YANGON, Myanmar, May 31 (UPI) -- Myanmar's government and rebels fighting for more autonomy in the northern state of Kachin have signed a deal expected to end years of fighting.
U.N. Special Envoy to Myanmar Vijay Nambiar and representatives from the ethnic umbrella group United Nationalities Federal Council helped broker the agreement with the Kachin Independence Organization -- the political wing of the Kachin Independence Army.
Despite moves by the elected civilian government of former Junta leaders to a more open and democratic society, rebel groups in Kachin, Karen, Shan and Mon states have continued their long struggle against central control.
The conflicts have been running for most of the years since Myanmar -- formerly called Burma -- gained independence from the British in 1948.
Many rebel groups also are fighting for a greater share in the exploitation of natural resources to raise living standards in their regions.
Observers say they hope the Kachin deal will end the violence, condemned by human rights groups, in which about 100,000 people have been displaced, reported the news website Democratic Voice of Burma.
The peace deal comes after two years of bitter fighting that started when a shaky 17-year cease-fire collapsed in June 2011.
Under the agreement, Kachin rebels and the government will set monitoring offices, demarcate territory and launch rehabilitation projects for displaced people, DVB reported.

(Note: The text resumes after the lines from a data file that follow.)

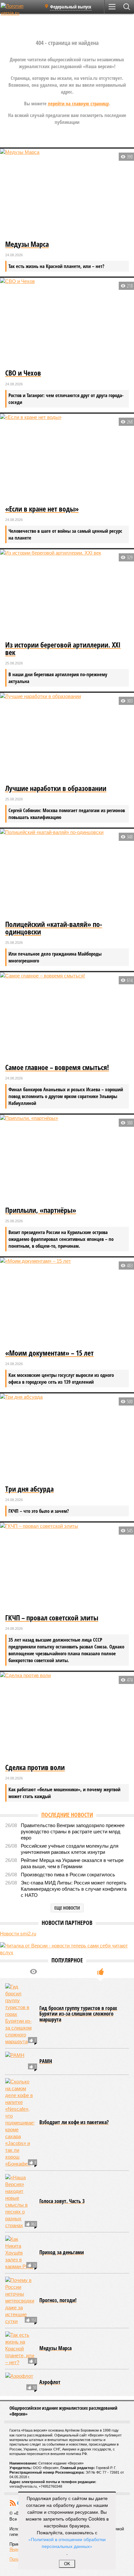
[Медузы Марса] (67, 193)
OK (67, 2563)
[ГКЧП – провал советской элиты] (67, 1567)
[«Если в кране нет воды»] (67, 458)
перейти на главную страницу (78, 103)
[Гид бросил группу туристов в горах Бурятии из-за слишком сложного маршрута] (19, 2014)
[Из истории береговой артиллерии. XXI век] (67, 594)
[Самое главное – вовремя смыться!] (67, 1017)
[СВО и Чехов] (67, 322)
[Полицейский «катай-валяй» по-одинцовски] (67, 873)
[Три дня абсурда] (67, 1438)
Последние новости (67, 1815)
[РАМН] (19, 2061)
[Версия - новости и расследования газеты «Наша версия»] (20, 9)
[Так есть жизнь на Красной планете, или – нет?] (19, 2348)
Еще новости (67, 1908)
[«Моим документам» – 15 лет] (67, 1302)
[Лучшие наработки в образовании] (67, 737)
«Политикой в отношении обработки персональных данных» (67, 2542)
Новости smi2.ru (18, 1933)
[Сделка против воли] (67, 1717)
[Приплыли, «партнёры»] (67, 1159)
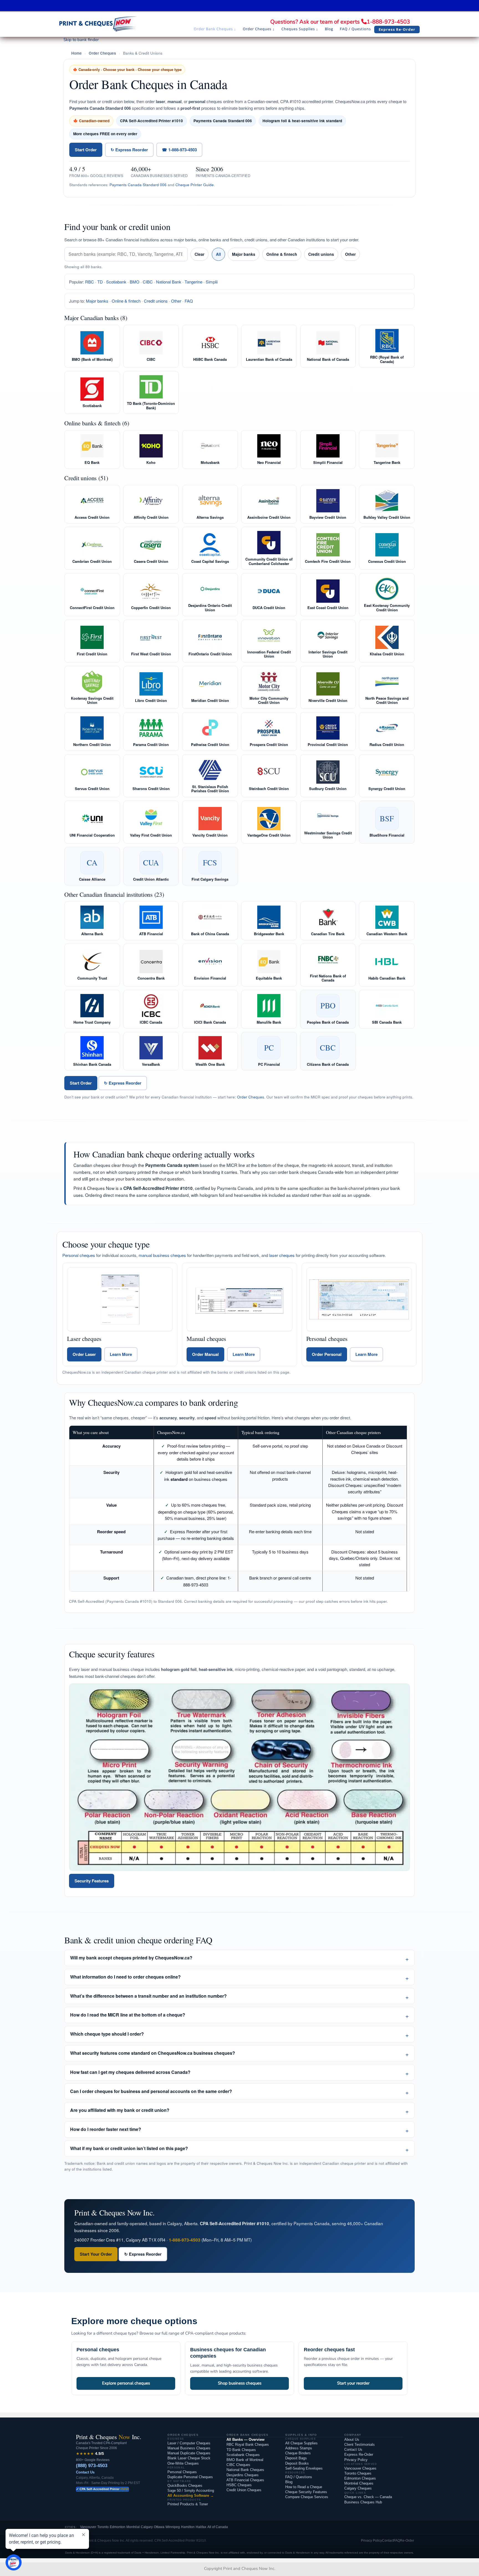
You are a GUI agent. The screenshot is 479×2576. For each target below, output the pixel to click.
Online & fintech (281, 254)
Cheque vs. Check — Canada (368, 2497)
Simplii (212, 282)
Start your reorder (353, 2383)
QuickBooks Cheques (184, 2485)
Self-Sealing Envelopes (304, 2468)
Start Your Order (96, 2254)
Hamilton (188, 2527)
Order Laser (84, 1354)
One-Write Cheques (183, 2463)
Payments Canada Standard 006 (138, 184)
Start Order (86, 150)
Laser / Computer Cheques (188, 2443)
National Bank (168, 282)
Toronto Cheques (357, 2473)
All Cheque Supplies (301, 2443)
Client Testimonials (359, 2444)
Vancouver (88, 2527)
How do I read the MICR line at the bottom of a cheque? (127, 2015)
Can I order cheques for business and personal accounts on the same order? (151, 2091)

At an official ceremony in the Kachin capital of Myitkyina, KIO's main negotiator Sumlut Gam shook hands with a smiling President's Office Minister Aung Min.
"The agreement includes [provisions] to continue the political discussion between the government and the KIO, to prevent further clashes while efforts are under way to reduce fighting," said Hla Maung Shwe from the government's Myanmar Peace Center in a telephone interview with DVB.
Further talks will be needed to cement a more lasting peace deal, said Hla. More third-party observers, a long-standing demand by the KIO, will be considered for inclusion in future peace talks.
News of the signing comes after one person was killed and five injured in religious clashes in Lashio, capital of northeastern Shan state.
State media said Buddhist youths armed with sticks searched the streets for Muslims to attack and Muslim-owned houses and businesses were set on fire, the BBC reported.
The clashes were sparked by rumors a Muslim man had doused a Buddhist woman with fuel at a gas station and set her alight.
Authorities said they had imposed a curfew after about 1,000 demonstrators gathered in the city's square demanding the release of the suspect.
In the eastern state of Rakhine in the past year, the 800,000 Muslim Rohingya living as a minority have been targeted by mobs of local Buddhist ethnic Arakanese.
More than 100,000 Rohingya have been displaced to security camps to live in dire conditions. Also, more than 1,000 people have been killed in violence against Royhinga, many more than the government's estimate of around 190, human rights groups have said.